Parce que, en constatant que la plupart des condamnés ne sont ni des riches, ni des puissants, mais bien ceux et celles d’en bas de l’échelle sociale, on ne saurait dire autre chose que, dans un monde où l’argent est roi, porter atteinte à la propriété privée est tout simplement une exigence vitale. Vu ainsi, la Justice n’est rien d’autre qu’un autre obstacle sur la voie, tout comme la serrure, le coffre-fort, le vigile, le policier ou l’alarme. Et les obstacles, il faut les éliminer et détruire.
Parce que les juges prétendent juger la violence contre les personnes, tandis que le système entier assassine, bombarde, fait la guerre, torture, à ceci à une échelle que même les individus munis d’une kalachnikov ne sauraient massacrer autant de gens que lui. Que la Justice punit les trafiquants de drogue, qui se font effectivement du fric sur le désespoir des misérables, mais ce sont des secteurs économiques entiers, « légaux » ceux-ci, qui intoxiquent les hommes et anéantissent leur capacité de réfléchir et de sentir par les antidépresseurs, par la fascination qu’ils inspirent de la marchandise, technologique ou autre, par la dépendance qu’ils créent de la télévision et de l’internet. Que les juges s’en prennent aux trafiquants d’êtres humains, tandis que partout dans le monde, des déportations de masse, des camps d’internements, de centres fermés, transforment les êtres humains en chiffres à déplacer, à transporter, à refouler. Et ce n’est pas qu’elle est hypocrite, la Justice, qu’elle est injuste, qu’elle ne cible pas bien… elle n’a simplement rien à voir avec ce que certains appelleront peut-être « justice ».
Parce que la Justice ne résout aucun conflit, elle ne fait que punir. Au final, tant que des tiers (et en effet, peu importe s’ils s’ornent de « Justice », « loi », « communauté », « peuple », « humanité ») s’imposeront en tant que juges, les individus ne sauront régler leurs conflits de manière satisfaisante.
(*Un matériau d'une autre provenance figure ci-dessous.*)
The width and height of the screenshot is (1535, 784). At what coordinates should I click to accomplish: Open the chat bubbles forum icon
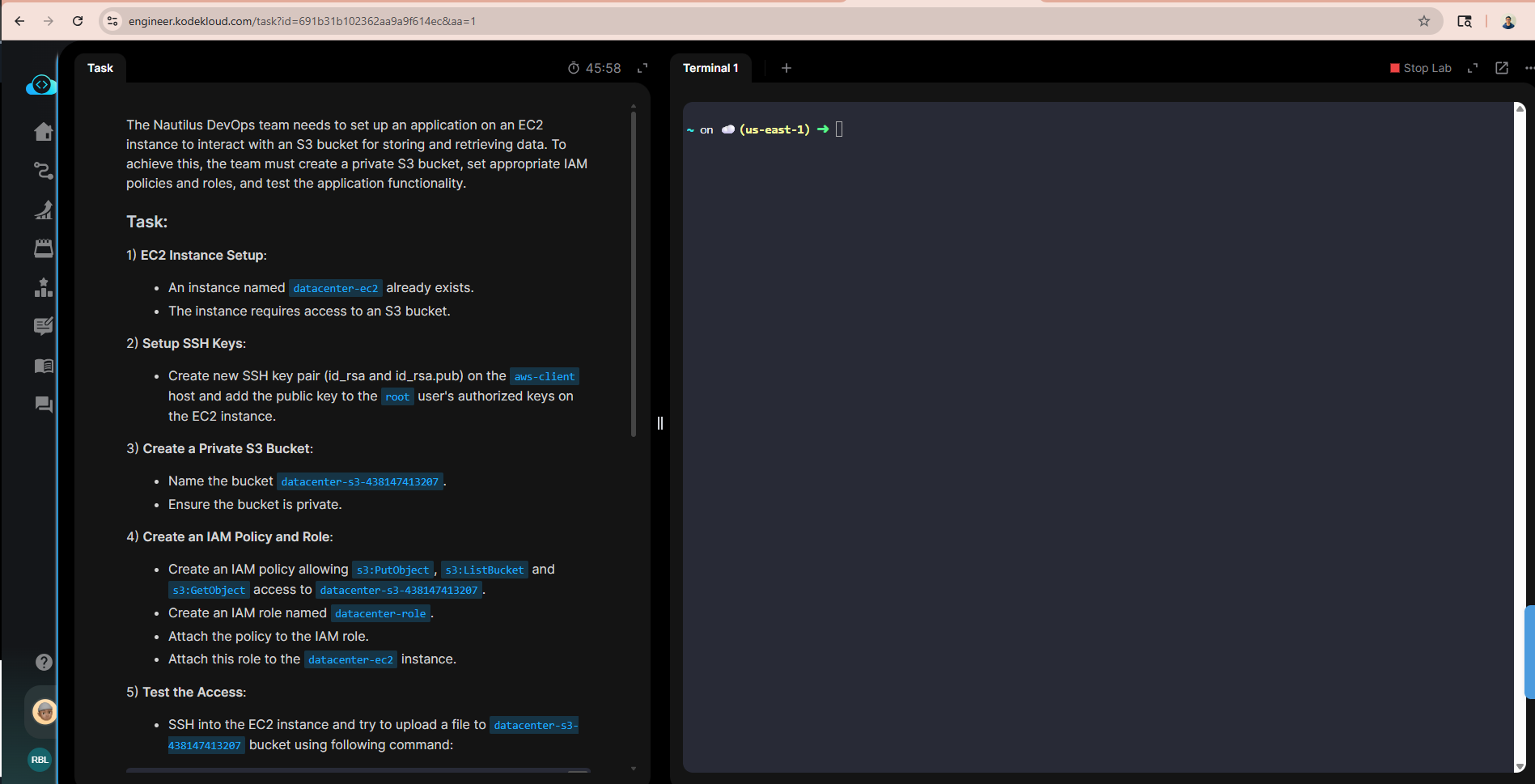pyautogui.click(x=44, y=405)
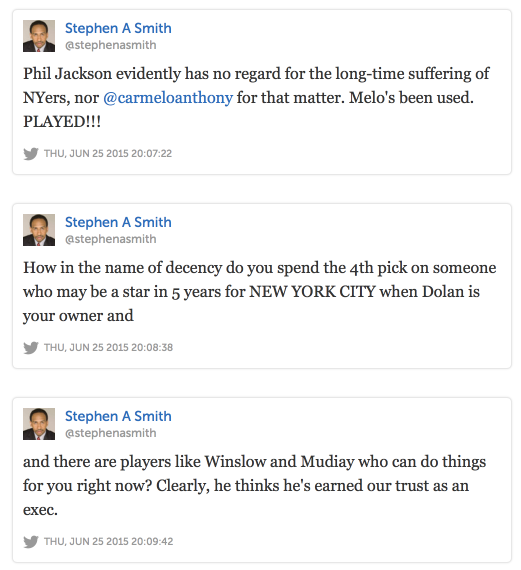Viewport: 521px width, 570px height.
Task: Open timestamp THU, JUN 25 2015 20:08:38
Action: pyautogui.click(x=108, y=348)
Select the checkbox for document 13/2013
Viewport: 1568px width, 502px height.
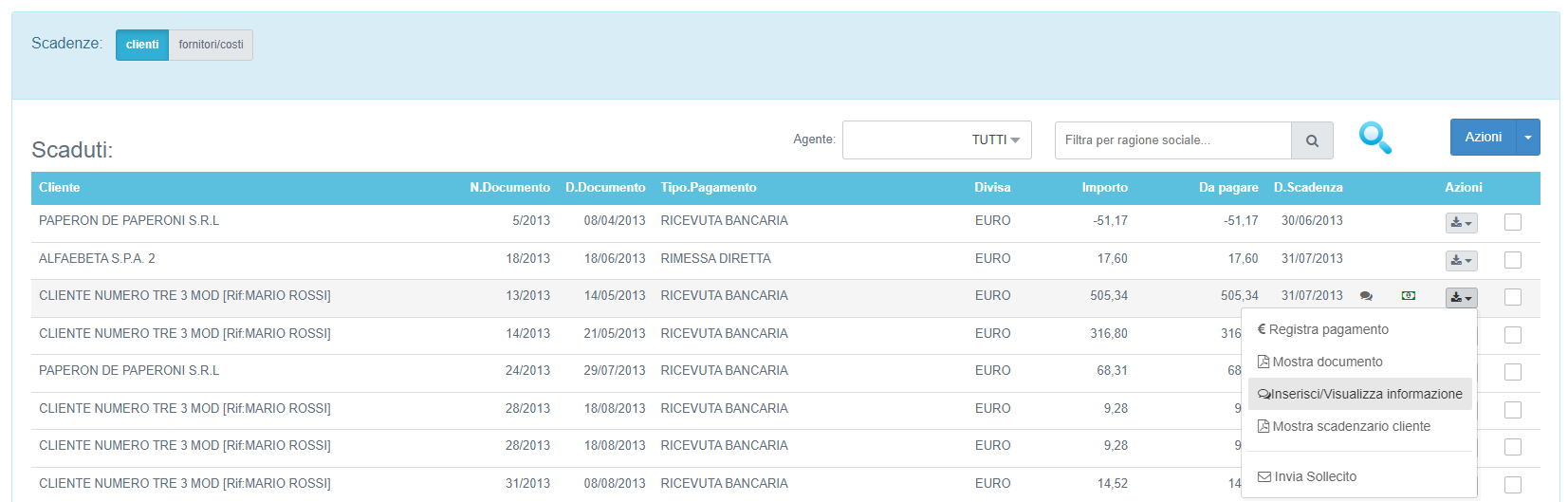(x=1513, y=297)
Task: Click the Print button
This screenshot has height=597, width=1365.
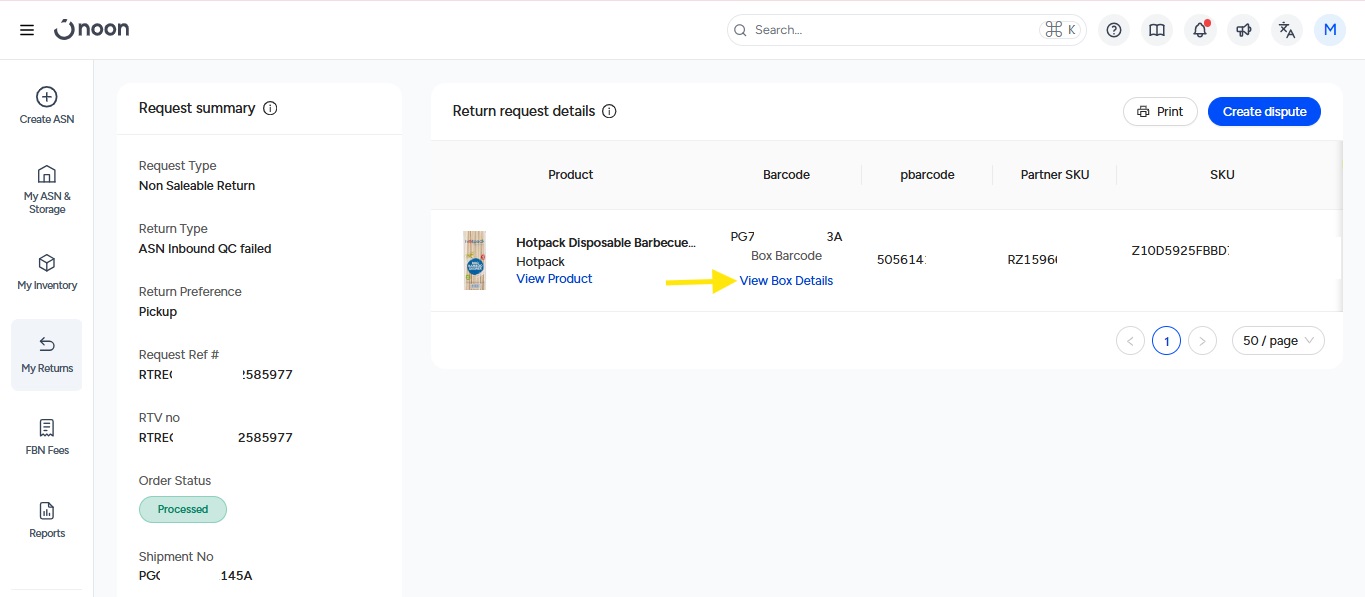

Pour que cela soit possible, ils doivent le faire eux-mêmes, en face-à-face, sans codes ni tribunaux à suivre ou à respecter. La liberté des hommes, compris comme négation de toute autorité, ne ferait pas disparaître les conflits, mais éliminera certes les fausses « solutions » autoritaires, en plaçant chaque individu carrément devant soi-même et devant l’autre. Qui sait que, devant la liberté, il n’y aurait peut-être ni justice, ni injustice, mais tout simplement les individus et leurs rapports réciproques.